Lack of Accessibility Means Exclusion
We live in a digital world. A large number of our daily tasks are done on web applications or screens. Whether these tasks are paying bills, shopping online, distance learning, tasks related to work, even dating; excluding a person from these digital realms puts them at a significant disadvantage. Such a disadvantage that they could be denied opportunities because of it.
Let’s use an online store for example. Say they have an item for sale and in plain text, they list the regular price of the item. The site puts a percentage over the image to show the discount. The image contains a note that says the discount will be applied at checkout. Now imagine that the developers of that site neglected to update the alt-tags on that image. A person browsing the site on a screen reader will have no way of knowing this item is on sale.
Users Have a Right to Privacy
The web applications we use know things about us—our taste in music or clothing, our political affiliations, dating preferences, credit card information. With some applications, we even share private medical details. We share this information with these apps because doing so lets us optimize certain tasks. Some tasks can’t be completed at all without sharing this information with these applications.

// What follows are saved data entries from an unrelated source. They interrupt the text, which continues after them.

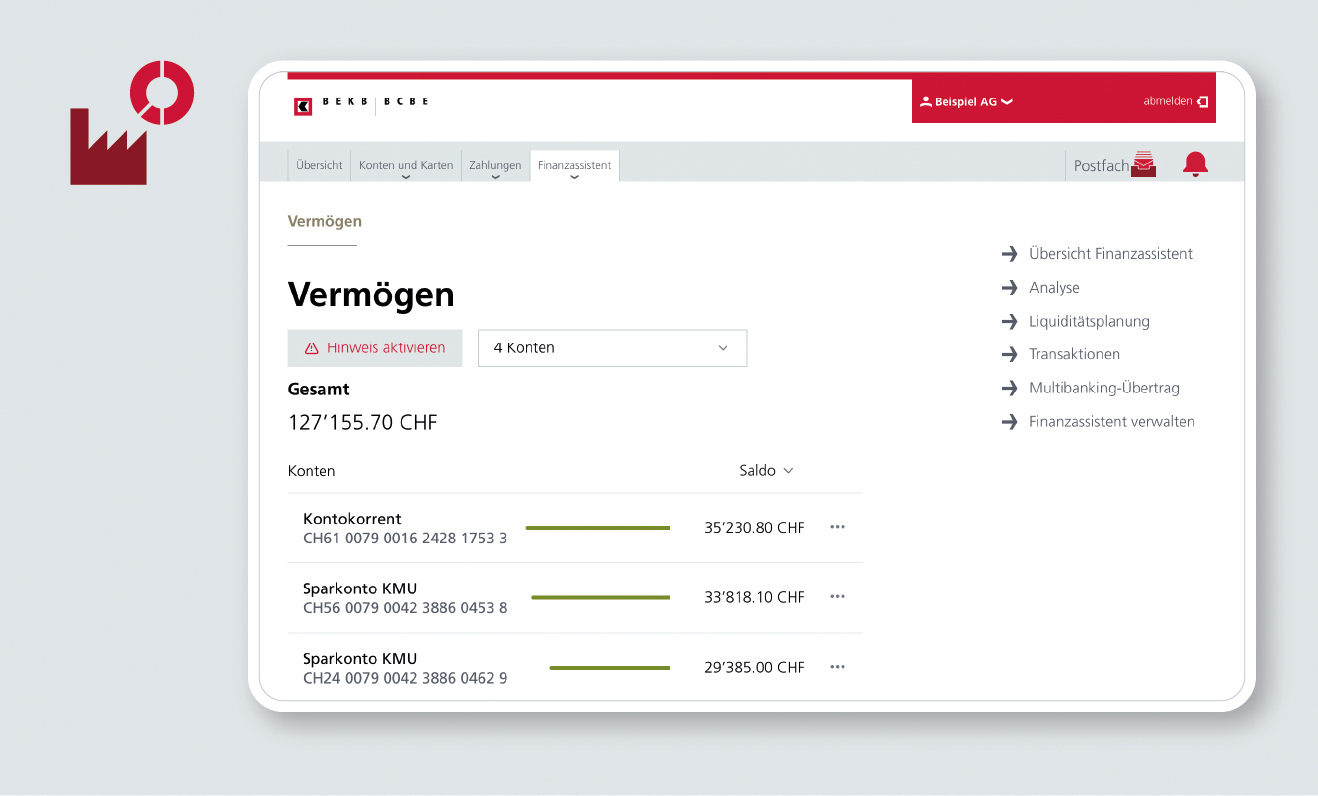Click the Hinweis aktivieren button

tap(375, 348)
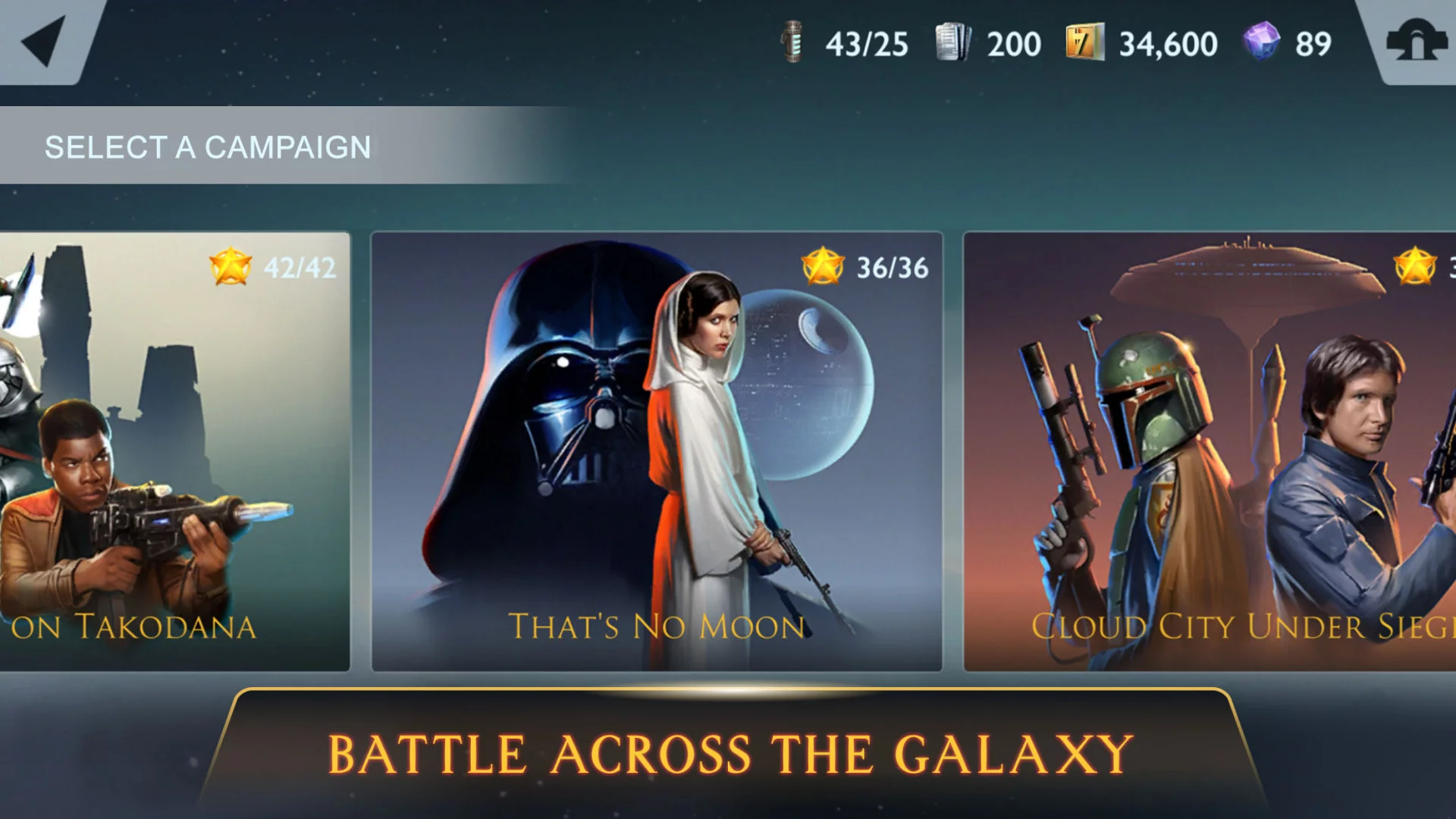This screenshot has width=1456, height=819.
Task: Tap the sim tickets icon beside 200
Action: 952,42

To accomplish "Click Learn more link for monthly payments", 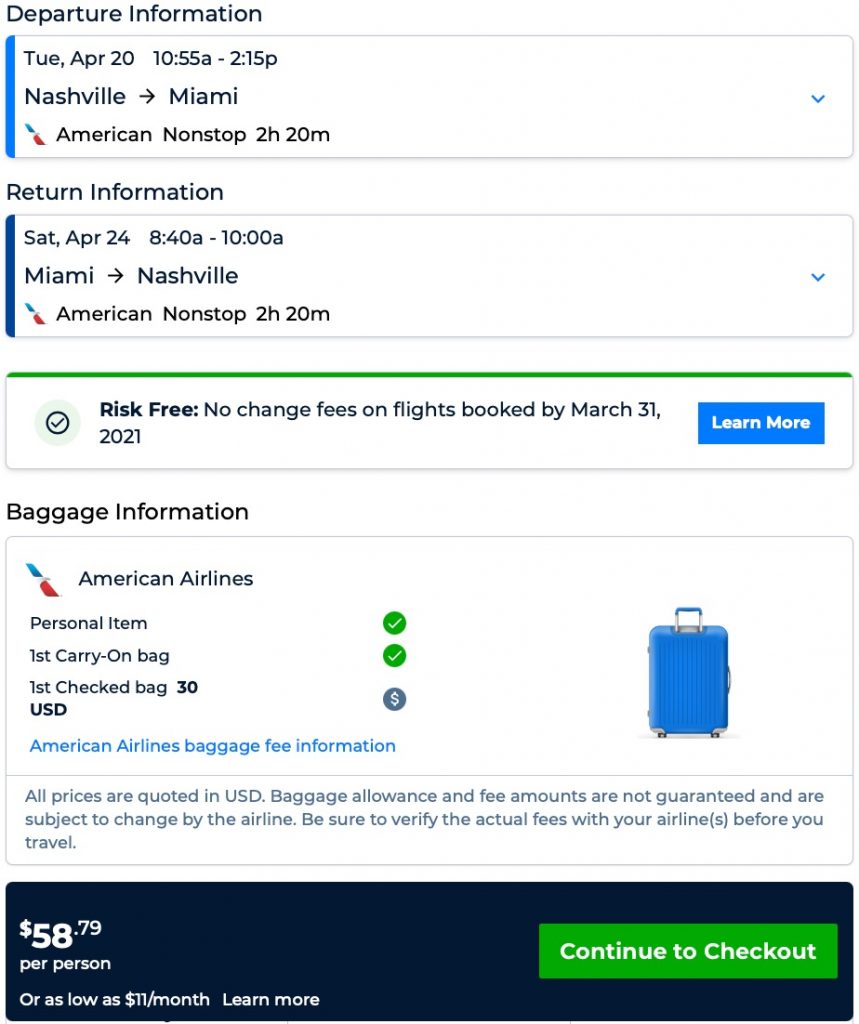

Since private information is necessary for these applications or websites to function, a person cannot get assistance for one of these applications or websites without sharing the necessary private information with an outside person. In order to protect the privacy of all of your users, you must ensure that your site is accessible enough that anyone can use it without outside assistance. Sufficient digital accessibility will provide every person visiting your website or using your application or accessing your content with the same standard of privacy. In other words, the same terms and conditions apply to everyone.
These are just a couple important points regarding digital content accessibility as a civil right. The laws in this realm are still taking shape and the standards and practices required of developers are evolving. Fortunately, the results of this growth serve to benefit everyone.